Your assignment:
Every entry below is to be retyped exactly as it appears.

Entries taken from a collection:
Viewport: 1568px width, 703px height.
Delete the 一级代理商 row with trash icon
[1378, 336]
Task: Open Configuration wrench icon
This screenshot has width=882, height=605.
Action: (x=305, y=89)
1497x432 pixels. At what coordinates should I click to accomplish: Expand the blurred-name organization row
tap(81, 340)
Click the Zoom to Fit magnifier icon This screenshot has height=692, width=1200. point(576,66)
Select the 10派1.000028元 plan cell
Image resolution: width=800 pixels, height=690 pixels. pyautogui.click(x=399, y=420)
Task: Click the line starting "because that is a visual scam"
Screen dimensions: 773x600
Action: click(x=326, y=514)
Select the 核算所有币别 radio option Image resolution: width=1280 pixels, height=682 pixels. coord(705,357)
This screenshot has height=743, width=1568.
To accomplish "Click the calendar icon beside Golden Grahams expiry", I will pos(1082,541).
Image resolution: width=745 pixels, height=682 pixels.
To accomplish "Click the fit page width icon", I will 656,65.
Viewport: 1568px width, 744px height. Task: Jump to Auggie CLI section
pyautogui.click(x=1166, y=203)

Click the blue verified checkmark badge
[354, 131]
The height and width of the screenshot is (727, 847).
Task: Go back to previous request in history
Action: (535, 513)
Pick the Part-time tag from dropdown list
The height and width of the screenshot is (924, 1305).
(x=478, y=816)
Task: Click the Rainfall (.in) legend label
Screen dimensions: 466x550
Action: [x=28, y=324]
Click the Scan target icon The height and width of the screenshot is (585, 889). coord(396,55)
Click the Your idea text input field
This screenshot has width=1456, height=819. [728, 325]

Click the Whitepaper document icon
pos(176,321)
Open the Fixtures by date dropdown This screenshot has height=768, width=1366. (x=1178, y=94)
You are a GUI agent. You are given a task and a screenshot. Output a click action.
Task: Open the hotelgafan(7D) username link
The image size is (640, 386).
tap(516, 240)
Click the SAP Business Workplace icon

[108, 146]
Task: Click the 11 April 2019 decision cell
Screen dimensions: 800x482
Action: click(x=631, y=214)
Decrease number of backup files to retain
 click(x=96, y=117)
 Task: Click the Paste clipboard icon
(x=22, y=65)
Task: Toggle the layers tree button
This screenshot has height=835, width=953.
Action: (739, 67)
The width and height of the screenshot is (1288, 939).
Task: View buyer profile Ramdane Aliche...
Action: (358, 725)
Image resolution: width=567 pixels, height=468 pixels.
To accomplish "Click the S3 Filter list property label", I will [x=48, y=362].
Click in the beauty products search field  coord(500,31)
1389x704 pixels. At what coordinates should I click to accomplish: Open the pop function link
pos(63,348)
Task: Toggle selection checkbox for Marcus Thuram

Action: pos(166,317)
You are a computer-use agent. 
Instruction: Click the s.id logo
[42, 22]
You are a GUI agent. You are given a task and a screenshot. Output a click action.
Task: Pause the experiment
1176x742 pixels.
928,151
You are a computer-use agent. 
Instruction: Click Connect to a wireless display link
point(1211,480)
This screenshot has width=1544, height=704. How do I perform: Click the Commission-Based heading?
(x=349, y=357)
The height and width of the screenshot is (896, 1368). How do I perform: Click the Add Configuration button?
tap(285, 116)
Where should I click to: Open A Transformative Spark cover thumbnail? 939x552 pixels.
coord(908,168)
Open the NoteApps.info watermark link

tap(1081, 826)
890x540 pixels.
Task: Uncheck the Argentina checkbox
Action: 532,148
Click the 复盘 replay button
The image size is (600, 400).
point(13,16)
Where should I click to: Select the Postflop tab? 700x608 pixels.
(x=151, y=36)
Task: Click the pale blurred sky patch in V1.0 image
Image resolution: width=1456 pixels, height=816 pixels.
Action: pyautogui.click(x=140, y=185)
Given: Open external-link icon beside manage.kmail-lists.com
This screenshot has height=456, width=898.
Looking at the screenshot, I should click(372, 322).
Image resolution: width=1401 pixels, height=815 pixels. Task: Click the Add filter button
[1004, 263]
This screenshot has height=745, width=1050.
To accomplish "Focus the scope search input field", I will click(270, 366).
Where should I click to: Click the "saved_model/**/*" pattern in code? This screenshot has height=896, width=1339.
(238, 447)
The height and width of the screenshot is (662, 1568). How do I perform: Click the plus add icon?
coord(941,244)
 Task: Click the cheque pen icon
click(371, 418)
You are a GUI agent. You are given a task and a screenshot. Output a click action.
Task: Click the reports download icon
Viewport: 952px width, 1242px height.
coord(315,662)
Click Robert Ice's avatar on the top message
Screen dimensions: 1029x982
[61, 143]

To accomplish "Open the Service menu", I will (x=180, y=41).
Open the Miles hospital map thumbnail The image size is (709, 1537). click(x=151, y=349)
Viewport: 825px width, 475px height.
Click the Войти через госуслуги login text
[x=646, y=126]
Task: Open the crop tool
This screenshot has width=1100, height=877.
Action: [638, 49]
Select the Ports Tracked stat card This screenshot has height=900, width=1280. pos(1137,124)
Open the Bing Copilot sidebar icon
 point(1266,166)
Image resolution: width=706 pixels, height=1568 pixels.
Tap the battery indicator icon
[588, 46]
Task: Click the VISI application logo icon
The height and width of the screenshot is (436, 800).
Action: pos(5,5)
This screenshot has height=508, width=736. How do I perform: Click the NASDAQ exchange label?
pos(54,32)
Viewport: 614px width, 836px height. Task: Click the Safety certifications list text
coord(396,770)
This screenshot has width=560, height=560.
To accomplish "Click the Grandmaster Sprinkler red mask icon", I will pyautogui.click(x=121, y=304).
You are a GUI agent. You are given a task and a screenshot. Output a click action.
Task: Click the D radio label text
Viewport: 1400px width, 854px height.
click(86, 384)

Response below:
Viewport: 1568px width, 703px height.
Delete the 一级代理商 row with trash icon
[1378, 336]
Task: Open Configuration wrench icon
This screenshot has width=882, height=605.
Action: (x=305, y=89)
1497x432 pixels. At what coordinates should I click to accomplish: Expand the blurred-name organization row
tap(81, 340)
Click the Zoom to Fit magnifier icon This screenshot has height=692, width=1200. point(576,66)
Select the 10派1.000028元 plan cell
Image resolution: width=800 pixels, height=690 pixels. pyautogui.click(x=399, y=420)
Task: Click the line starting "because that is a visual scam"
Screen dimensions: 773x600
Action: click(x=326, y=514)
Select the 核算所有币别 radio option Image resolution: width=1280 pixels, height=682 pixels. coord(705,357)
This screenshot has height=743, width=1568.
To accomplish "Click the calendar icon beside Golden Grahams expiry", I will pos(1082,541).
Image resolution: width=745 pixels, height=682 pixels.
To accomplish "Click the fit page width icon", I will 656,65.
Viewport: 1568px width, 744px height. Task: Jump to Auggie CLI section
pyautogui.click(x=1166, y=203)

Click the blue verified checkmark badge
[354, 131]
The height and width of the screenshot is (727, 847).
Task: Go back to previous request in history
Action: (535, 513)
Pick the Part-time tag from dropdown list
The height and width of the screenshot is (924, 1305).
(x=478, y=816)
Task: Click the Rainfall (.in) legend label
Screen dimensions: 466x550
Action: [x=28, y=324]
Click the Scan target icon The height and width of the screenshot is (585, 889). coord(396,55)
Click the Your idea text input field
This screenshot has width=1456, height=819. [728, 325]

Click the Whitepaper document icon
pos(176,321)
Open the Fixtures by date dropdown This screenshot has height=768, width=1366. (x=1178, y=94)
You are a GUI agent. You are given a task and a screenshot. Output a click action.
Task: Open the hotelgafan(7D) username link
The image size is (640, 386).
tap(516, 240)
Click the SAP Business Workplace icon

[108, 146]
Task: Click the 11 April 2019 decision cell
Screen dimensions: 800x482
Action: click(x=631, y=214)
Decrease number of backup files to retain
 click(x=96, y=117)
 Task: Click the Paste clipboard icon
(x=22, y=65)
Task: Toggle the layers tree button
This screenshot has height=835, width=953.
Action: (739, 67)
The width and height of the screenshot is (1288, 939).
Task: View buyer profile Ramdane Aliche...
Action: (358, 725)
Image resolution: width=567 pixels, height=468 pixels.
To accomplish "Click the S3 Filter list property label", I will [x=48, y=362].
Click in the beauty products search field  coord(500,31)
1389x704 pixels. At what coordinates should I click to accomplish: Open the pop function link
pos(63,348)
Task: Toggle selection checkbox for Marcus Thuram

Action: pos(166,317)
You are a computer-use agent. 
Instruction: Click the s.id logo
[42, 22]
You are a GUI agent. You are given a task and a screenshot. Output a click action.
Task: Pause the experiment
1176x742 pixels.
928,151
You are a computer-use agent. 
Instruction: Click Connect to a wireless display link
point(1211,480)
This screenshot has width=1544, height=704. How do I perform: Click the Commission-Based heading?
(x=349, y=357)
The height and width of the screenshot is (896, 1368). How do I perform: Click the Add Configuration button?
tap(285, 116)
Where should I click to: Open A Transformative Spark cover thumbnail? 939x552 pixels.
coord(908,168)
Open the NoteApps.info watermark link

tap(1081, 826)
890x540 pixels.
Task: Uncheck the Argentina checkbox
Action: 532,148
Click the 复盘 replay button
The image size is (600, 400).
point(13,16)
Where should I click to: Select the Postflop tab? 700x608 pixels.
(x=151, y=36)
Task: Click the pale blurred sky patch in V1.0 image
Image resolution: width=1456 pixels, height=816 pixels.
Action: pyautogui.click(x=140, y=185)
Given: Open external-link icon beside manage.kmail-lists.com
This screenshot has height=456, width=898.
Looking at the screenshot, I should click(372, 322).
Image resolution: width=1401 pixels, height=815 pixels. Task: Click the Add filter button
[1004, 263]
This screenshot has height=745, width=1050.
To accomplish "Focus the scope search input field", I will click(270, 366).
Where should I click to: Click the "saved_model/**/*" pattern in code? This screenshot has height=896, width=1339.
(238, 447)
The height and width of the screenshot is (662, 1568). How do I perform: Click the plus add icon?
coord(941,244)
 Task: Click the cheque pen icon
click(371, 418)
You are a GUI agent. You are given a task and a screenshot. Output a click action.
Task: Click the reports download icon
Viewport: 952px width, 1242px height.
coord(315,662)
Click Robert Ice's avatar on the top message
Screen dimensions: 1029x982
[61, 143]

To accomplish "Open the Service menu", I will (x=180, y=41).
Open the Miles hospital map thumbnail The image size is (709, 1537). click(x=151, y=349)
Viewport: 825px width, 475px height.
Click the Войти через госуслуги login text
[x=646, y=126]
Task: Open the crop tool
This screenshot has width=1100, height=877.
Action: [638, 49]
Select the Ports Tracked stat card This screenshot has height=900, width=1280. pos(1137,124)
Open the Bing Copilot sidebar icon
 point(1266,166)
Image resolution: width=706 pixels, height=1568 pixels.
Tap the battery indicator icon
[588, 46]
Task: Click the VISI application logo icon
The height and width of the screenshot is (436, 800).
Action: pos(5,5)
This screenshot has height=508, width=736. How do I perform: Click the NASDAQ exchange label?
pos(54,32)
Viewport: 614px width, 836px height. Task: Click the Safety certifications list text
coord(396,770)
This screenshot has width=560, height=560.
To accomplish "Click the Grandmaster Sprinkler red mask icon", I will pyautogui.click(x=121, y=304).
You are a GUI agent. You are given a task and a screenshot. Output a click action.
Task: Click the D radio label text
Viewport: 1400px width, 854px height.
click(86, 384)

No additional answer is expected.